In most EMS agencies, recurrent airway management training is limited and under-utilized, as most agencies do not have access to high-fidelity patient simulators and/or human cadavers. If access to these training methods is available, they are typically only used in the sterile classroom setting and not in simulated field situations that providers are most likely to encounter. Moving an expensive human patient simulator (some cost in excess of $50,000) to an outside setting or simulated rescue is not practical because of the cost involved with the equipment and logistical needs to run it.
Low-fidelity airway manikin practice should not be discounted. Because of the aforementioned downfalls of using human patient simulators and human cadavers, lower fidelity airway task trainers offer providers the ability to simulate situations that are most likely to be encountered in the field.
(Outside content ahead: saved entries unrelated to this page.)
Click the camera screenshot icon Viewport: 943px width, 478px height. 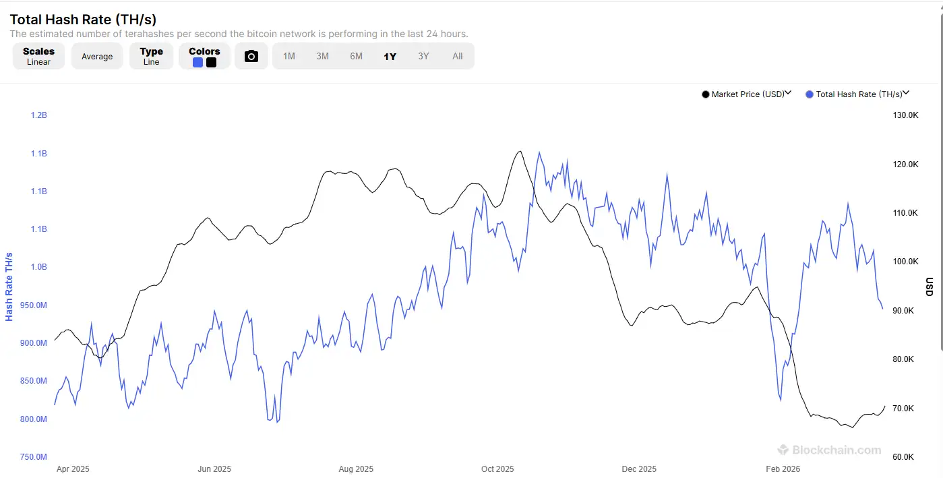point(251,57)
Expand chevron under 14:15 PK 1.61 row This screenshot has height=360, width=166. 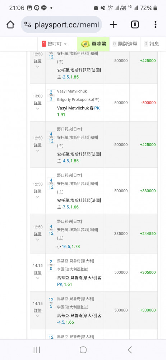pyautogui.click(x=38, y=278)
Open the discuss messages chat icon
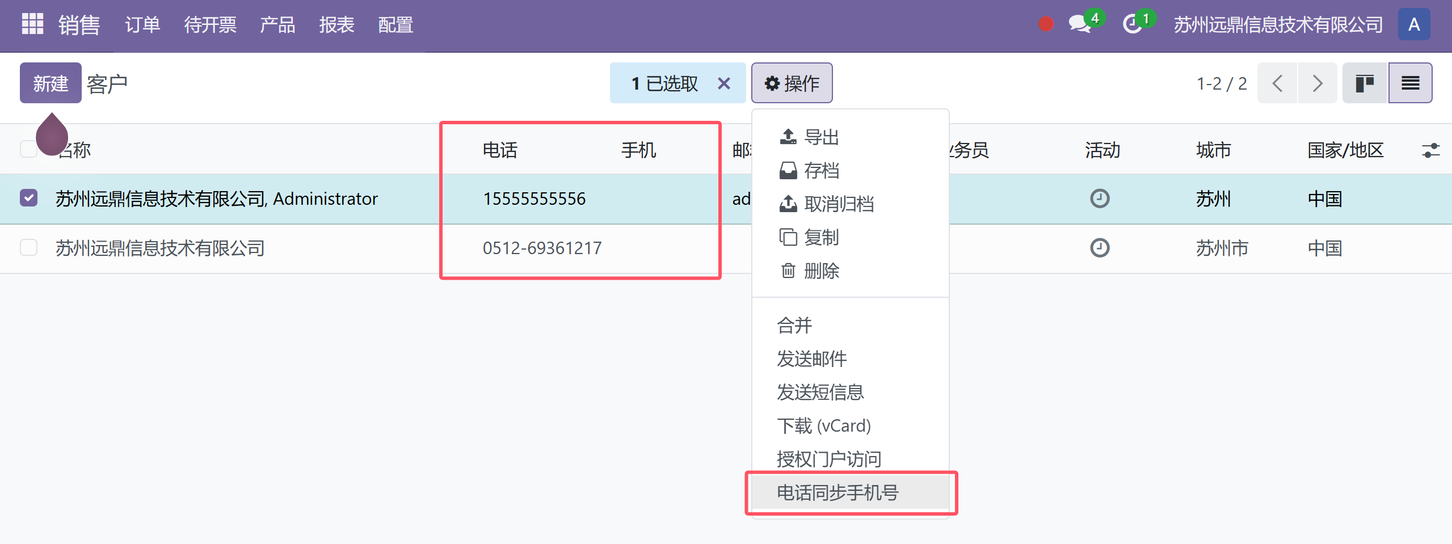The width and height of the screenshot is (1452, 544). pos(1079,24)
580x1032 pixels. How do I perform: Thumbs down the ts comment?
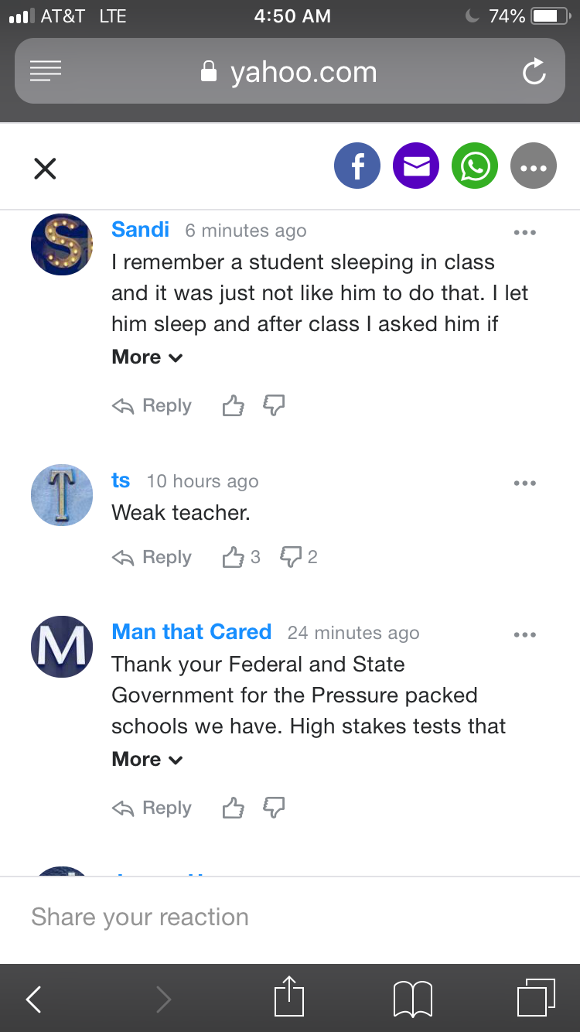point(291,556)
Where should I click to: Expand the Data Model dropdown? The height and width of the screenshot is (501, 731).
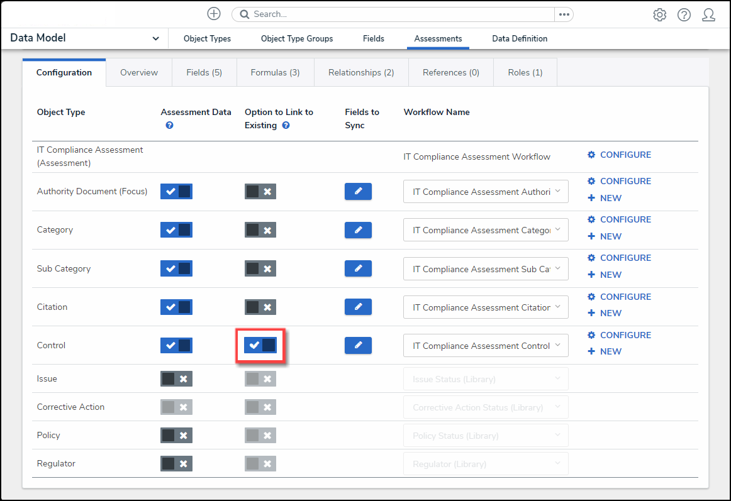click(155, 39)
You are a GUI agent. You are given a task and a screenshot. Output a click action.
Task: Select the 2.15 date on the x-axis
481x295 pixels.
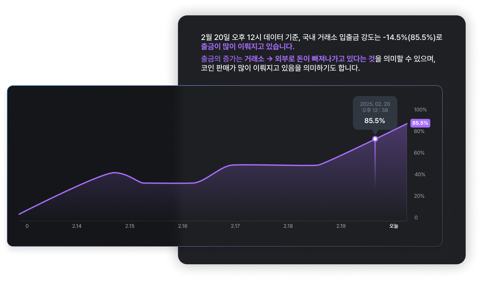click(x=130, y=226)
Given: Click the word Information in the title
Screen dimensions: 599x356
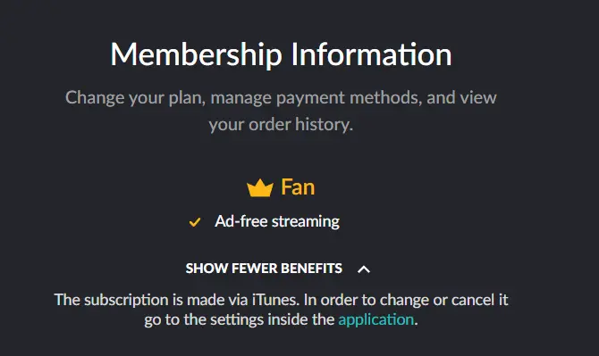Looking at the screenshot, I should (372, 54).
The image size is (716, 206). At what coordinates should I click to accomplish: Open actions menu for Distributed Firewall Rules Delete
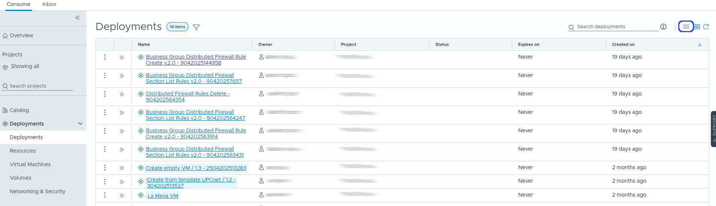[105, 94]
This article briefly describes several unique, lifelike training scenarios that can be accomplished using airway task trainers.
LET THE SUNSHINE IN
EMS personnel must often intubate patients in direct, overhead sunlight or artificial lights. It is important for providers to get a "feel" for what may actually be encountered in those situations.
In this training session, an airway task trainer or ALS manikin is placed on a table, stretcher or floor. Position two high-intensity worklights directly over the manikin, directing the light into the airway. You will need to become comfortable with the heat of the lights, but will also have to contend with the bright lights as they "wash out" your view of the airway structures. Some techniques that can be practiced include putting your coat, towel or sheet over the manikin's head.
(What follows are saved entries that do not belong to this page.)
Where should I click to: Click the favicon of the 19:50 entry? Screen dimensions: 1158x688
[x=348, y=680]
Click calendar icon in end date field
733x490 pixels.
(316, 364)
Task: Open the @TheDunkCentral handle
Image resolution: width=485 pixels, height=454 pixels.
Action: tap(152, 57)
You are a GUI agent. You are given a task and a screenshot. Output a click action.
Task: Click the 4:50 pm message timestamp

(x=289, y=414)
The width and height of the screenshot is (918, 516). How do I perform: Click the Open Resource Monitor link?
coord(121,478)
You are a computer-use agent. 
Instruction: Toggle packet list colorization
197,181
Face-to-face intubation of an entrapped victim is infrequently encountered but, with practice, can be successfully managed.
To make this scenario more lifelike, a single van or car seat can be obtained free or cheaply from a local junkyard. Mount it to a furniture dolly for ease of movement, place a full-sized ALS manikin in the seat and secure it with two nine-foot straps. Facing the front of the manikin, hold the laryngoscope in your right hand with the blade pointing forward, like a pickaxe or tomahawk. Introduce the blade into the right side of the manikin's mouth and sweep the tongue to the left, applying force toward you in a downward fashion. The airway structures that you observe will be upside down. Insert the endotracheal tube and confirm in the standard fashion. Using a gum elastic bougie can aid in successful intubation and can be used in supine patients.
THE TABLE HAS TURNED
This training scenario is a variation of the face-to-face intubation mentioned above. In this scenario, secure a full-sized ALS manikin or airway task trainer with ratchet straps to the underside of a sturdy six- or eight-foot table. The simulated "patient" is suspended from the table above you. This necessitates a face-to-face intubation attempt while you are positioned on your back. Again, a gum elastic bougie may make successful intubation easier.
THE AIRWAY TUBE
For this training scenario you will need a 2- to 4-foot section of 24- or 36-inch corrugated plastic drainage pipe. Piping of this type is inexpensive and can easily be found at local warehouse home improvement stores or may be donated by a local utility company.
Using an airway task trainer or full-body ALS manikin, position the manikin at different locations within the pipe. The area in the pipe where the manikin is positioned can determine the method of intubation to practice. Techniques that can be accomplished include confined space conventional intubation, digital intubation from the head of the manikin or from the feet, and face-to-face intubation. Both visual and tactile cricothyrotomy can also be practiced if the manikin is so equipped.